TASK SET:
**1.** Translate the sentence "First impressions are critical." from the first-day-of-school account into Spanish.
**2.** In the first-day-of-school account, why does the narrator pair the chosen shirt with the yellow skirt?
**3.** Continue the first-day-of-school account after its final sentence.

TEXT:
----

Wednesday, August 18, 2010


Tomorrow was a big day. It wasn't just the first day of school. It was the first day at a new school. Everything in my closet had already been in and out at least three times to be paired with at least three other things. Normally, I was not indecisive about these sorts of things, but this was the first day. First impressions are critical. This first impression might be the biggest of my life. We moved here a year ago, and I hadn't particularly bonded with any of the kids I went to elementary school with last year. I was pretty good friends with the girl down the street, so I felt good about having one friend. This was junior high, and there were going to be a lot of kids at this school. I didn't know how many exactly, but kids from several elementary schools were going to be coming here. And there would be 8th and 9th graders, too. It was a lot of pressure. I finally decided on the shirt that buttoned at the collar with blue flowers. It had some yellow in it, so I paired it with my yellow skirt. Normally, I am not much for skirts and dresses, but this was the first day. I felt my stomach muscles unclench a bit now that the choice was made.

The next morning, I walked down the street to pick up my friend, and we cut over to pick up another girl, and we all walked to school. It was a lot of nervous talking. No one knew what to expect. When we got there, I was shocked. It was chaos. There were people everywhere. The halls were filled with kids. The school was three stories, and there was still no room to move. As that fact took root, something even darker became apparent very quickly. There was nothing in my closet that would have been "right" for all of the people confidently taking up space in the hallway. Did they carry hundred dollar bills in their purses and wallets?

----

Entries on target coordinates
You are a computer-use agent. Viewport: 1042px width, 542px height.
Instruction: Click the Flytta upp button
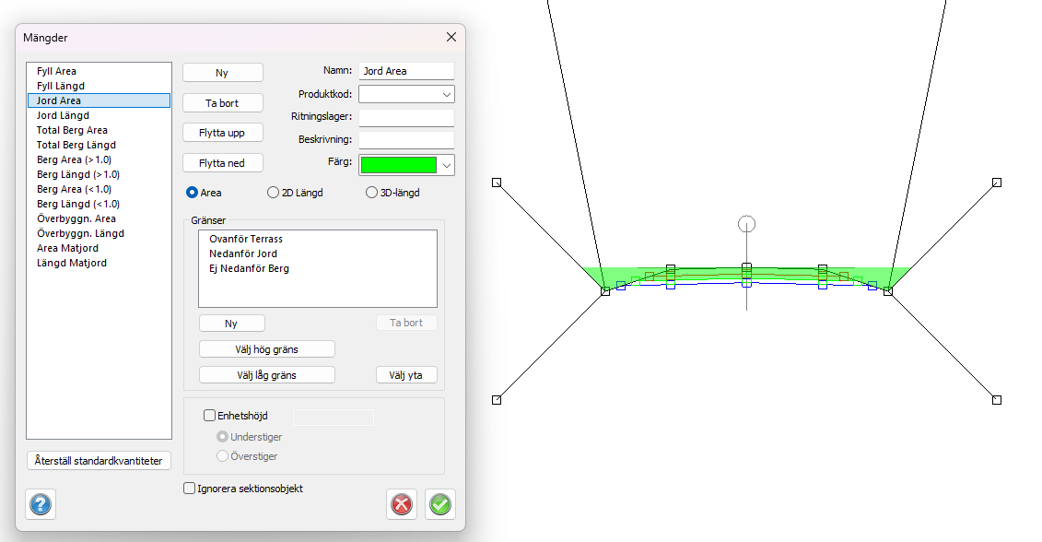(222, 133)
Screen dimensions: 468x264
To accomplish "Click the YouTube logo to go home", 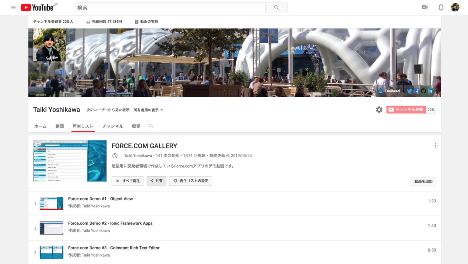I will (38, 7).
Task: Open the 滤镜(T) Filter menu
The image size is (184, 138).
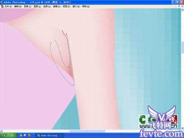Action: click(57, 6)
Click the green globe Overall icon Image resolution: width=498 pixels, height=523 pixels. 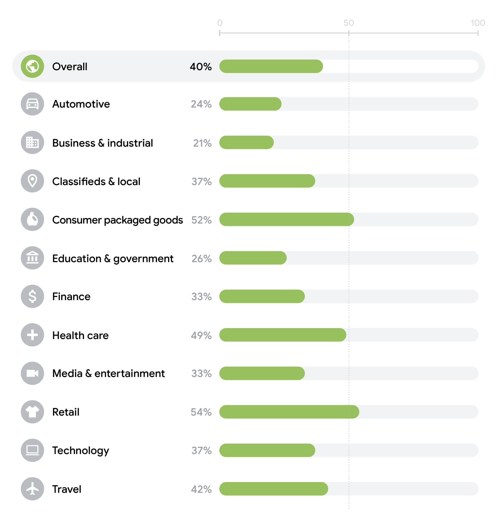pos(32,66)
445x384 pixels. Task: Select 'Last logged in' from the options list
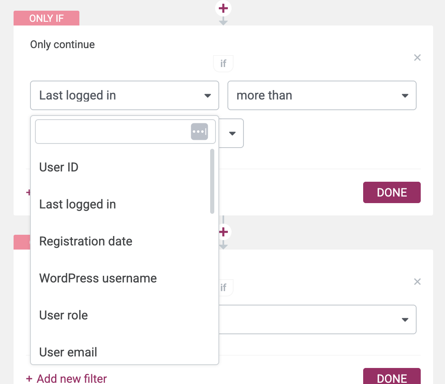tap(77, 204)
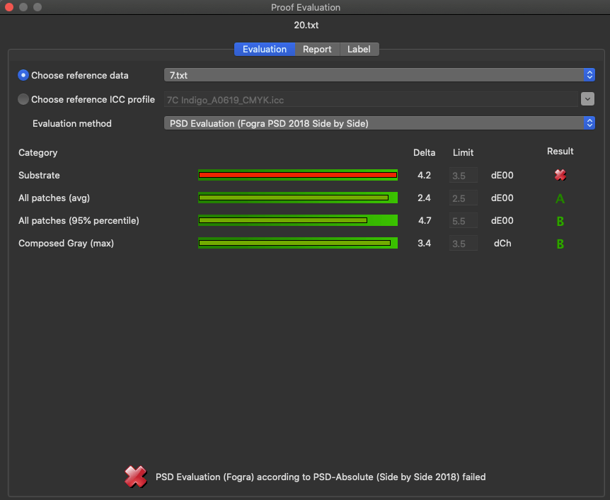Open the Evaluation method dropdown
610x500 pixels.
tap(379, 123)
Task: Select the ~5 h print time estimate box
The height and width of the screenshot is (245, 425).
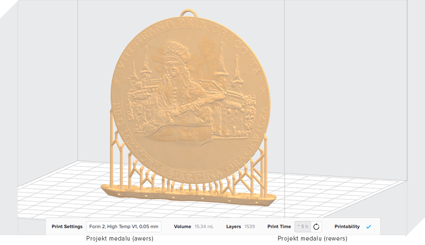Action: [x=302, y=227]
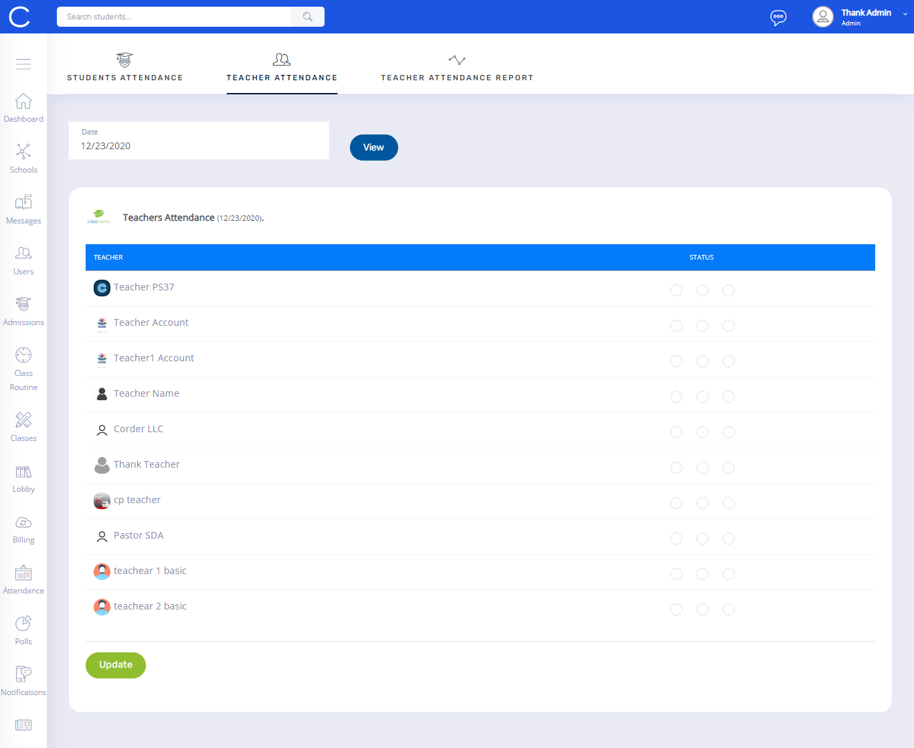914x748 pixels.
Task: Toggle the hamburger sidebar menu
Action: click(23, 64)
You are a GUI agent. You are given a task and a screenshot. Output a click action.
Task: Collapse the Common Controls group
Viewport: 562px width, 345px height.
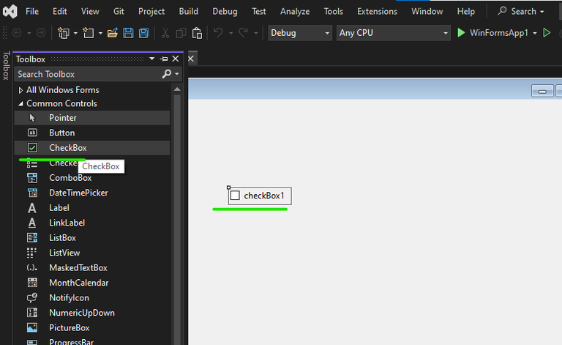(x=20, y=103)
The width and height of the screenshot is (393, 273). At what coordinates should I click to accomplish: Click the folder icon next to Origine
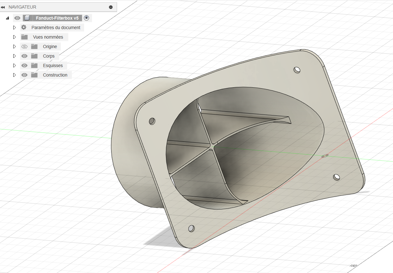pos(34,47)
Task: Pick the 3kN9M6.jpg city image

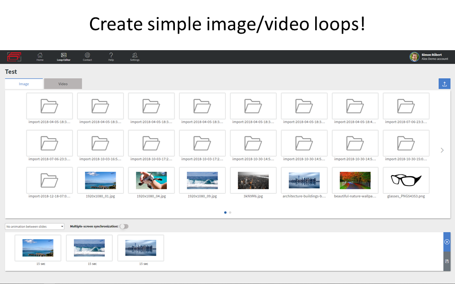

----

TASK-BY-TASK ANSWERS:
**1.** Las primeras impresiones son fundamentales.

**2.** The narrator selects the yellow skirt because the shirt, which buttons at the collar and has blue flowers, contains some yellow. Although the narrator normally does not favor skirts and dresses, the choice is made because it is the first day.

**3.**
My goal became just to get through the day. I hung on to my schedule like a lifeline. Each time the bell rang, it was a nightmare. It was a wall of bodies coming toward me. Terrifying. Reflexively, I held my breath, closed my eyes, and held my books to my chest, preparing to be trampled. When that didn't happen, I opened them realizing that they walked around me. I slowly let it out. Knowing that would not stop this reflex from happening in the future. As I moved from class to locker and back, I heard things and the pieces fell into place about this place. All of the kids who lived within walking distance of this school, like me, were from lower middle class-middle class families. The other kids were from the hill and they came in on buses. They were from upper middle class-rich families. In fact, they were from the wealthiest families in the entire town.

Standing outside Health class, waiting for the teacher to arrive, one of these kids from the hill started to talk to me. She wasn't like the rest of them. She was obviously one of them, but she was nice. Her name was Jennifer and she was my first "Instant Connect." We became best friends. Not that day, but just about. She didn't fit in with them, either. In our own ways, we were both navigating these shark infested waters completely on our own. No one had our backs. In my case, I didn't grow up with my fellow grade schoolers, and she grew up with the sharks. We didn't know it, but we started building a raft that day. In the future, other people would hop on. People from other elementary schools that we didn't yet know. There was blood in the water all of the time. Sometimes ours.

I mistakenly thought that first day that it was safe if you were in class. Only at lunch and in the halls were you really in danger. It is thinking like that, that can cause some serious injury.

Everyone had Music class. I thought I would like it. The teacher was really cute. First impressions. I sat down with eagerness. I opened my notebook anticipating finding out what this class was going to be about. A broad outline of what we were going to cover this year. This semester. This month. Whatever. The teacher started off calling the roll. Not surprising. Once the person raised their hand, he looked them up and down, and then provided commentary on their appearance. I felt the blood drain out of my face. Could this really be happening? Yes. On and on it went. Each time everyone laughed. Of course, the rich kids got the nicer comments, because their was less to nitpick with them. Less to find wrong. Less ways to make them feel badly about themselves. I was at the end of the alphabet. I started praying fervently that the bell would ring before he got to me. That didn't happen. I braced myself for it. "Living example of a JC Penney Back To School Sale." I smiled as big as I could. Everyone laughed the required laugh. Some people laughed the for real kind. Some people thought he was hilarious. Mostly the rich kids who liked to see everyone's self-esteem blown to hell. It was fun to watch a teacher do it for a change. It validated all of the bullying they did.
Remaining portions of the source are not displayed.